#### AIM OF THE EXERCISE
Each record needs to be transcribed exactly.

#### EXERCISE DATA
::::::::

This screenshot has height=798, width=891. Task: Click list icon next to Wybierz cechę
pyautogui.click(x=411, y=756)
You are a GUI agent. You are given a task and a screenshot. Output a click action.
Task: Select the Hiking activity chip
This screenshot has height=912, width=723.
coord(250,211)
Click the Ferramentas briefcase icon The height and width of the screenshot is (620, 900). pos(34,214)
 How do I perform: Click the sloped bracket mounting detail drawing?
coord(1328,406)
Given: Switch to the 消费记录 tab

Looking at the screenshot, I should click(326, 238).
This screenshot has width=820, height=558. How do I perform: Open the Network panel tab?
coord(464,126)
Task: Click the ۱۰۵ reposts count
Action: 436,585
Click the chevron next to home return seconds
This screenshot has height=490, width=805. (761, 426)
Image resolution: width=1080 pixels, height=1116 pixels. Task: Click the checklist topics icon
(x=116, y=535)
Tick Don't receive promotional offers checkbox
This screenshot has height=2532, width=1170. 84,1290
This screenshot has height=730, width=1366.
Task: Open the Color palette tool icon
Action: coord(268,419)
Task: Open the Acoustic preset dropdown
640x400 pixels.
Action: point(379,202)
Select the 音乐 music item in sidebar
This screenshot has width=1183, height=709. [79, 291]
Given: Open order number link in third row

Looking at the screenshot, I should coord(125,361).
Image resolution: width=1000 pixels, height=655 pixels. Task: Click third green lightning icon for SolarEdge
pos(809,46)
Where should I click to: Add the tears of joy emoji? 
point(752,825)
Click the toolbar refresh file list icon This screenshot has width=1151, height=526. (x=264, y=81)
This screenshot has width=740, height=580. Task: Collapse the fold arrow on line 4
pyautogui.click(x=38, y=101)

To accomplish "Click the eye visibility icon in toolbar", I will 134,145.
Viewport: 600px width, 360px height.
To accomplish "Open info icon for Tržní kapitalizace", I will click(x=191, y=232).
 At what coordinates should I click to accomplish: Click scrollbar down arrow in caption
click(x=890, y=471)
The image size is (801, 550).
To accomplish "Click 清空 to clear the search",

::::::::

#### THE ANSWER
This screenshot has height=798, width=891. Task: Click list icon next to Wybierz cechę
pyautogui.click(x=411, y=756)
You are a GUI agent. You are given a task and a screenshot. Output a click action.
Task: Select the Hiking activity chip
This screenshot has height=912, width=723.
coord(250,211)
Click the Ferramentas briefcase icon The height and width of the screenshot is (620, 900). pos(34,214)
 How do I perform: Click the sloped bracket mounting detail drawing?
coord(1328,406)
Given: Switch to the 消费记录 tab

Looking at the screenshot, I should click(326, 238).
This screenshot has width=820, height=558. How do I perform: Open the Network panel tab?
coord(464,126)
Task: Click the ۱۰۵ reposts count
Action: 436,585
Click the chevron next to home return seconds
This screenshot has height=490, width=805. (761, 426)
Image resolution: width=1080 pixels, height=1116 pixels. Task: Click the checklist topics icon
(x=116, y=535)
Tick Don't receive promotional offers checkbox
This screenshot has height=2532, width=1170. 84,1290
This screenshot has height=730, width=1366.
Task: Open the Color palette tool icon
Action: coord(268,419)
Task: Open the Acoustic preset dropdown
640x400 pixels.
Action: point(379,202)
Select the 音乐 music item in sidebar
This screenshot has width=1183, height=709. [79, 291]
Given: Open order number link in third row

Looking at the screenshot, I should coord(125,361).
Image resolution: width=1000 pixels, height=655 pixels. Task: Click third green lightning icon for SolarEdge
pos(809,46)
Where should I click to: Add the tears of joy emoji? 
point(752,825)
Click the toolbar refresh file list icon This screenshot has width=1151, height=526. (x=264, y=81)
This screenshot has width=740, height=580. Task: Collapse the fold arrow on line 4
pyautogui.click(x=38, y=101)

To accomplish "Click the eye visibility icon in toolbar", I will 134,145.
Viewport: 600px width, 360px height.
To accomplish "Open info icon for Tržní kapitalizace", I will click(x=191, y=232).
 At what coordinates should I click to accomplish: Click scrollbar down arrow in caption
click(x=890, y=471)
The image size is (801, 550).
To accomplish "Click 清空 to clear the search",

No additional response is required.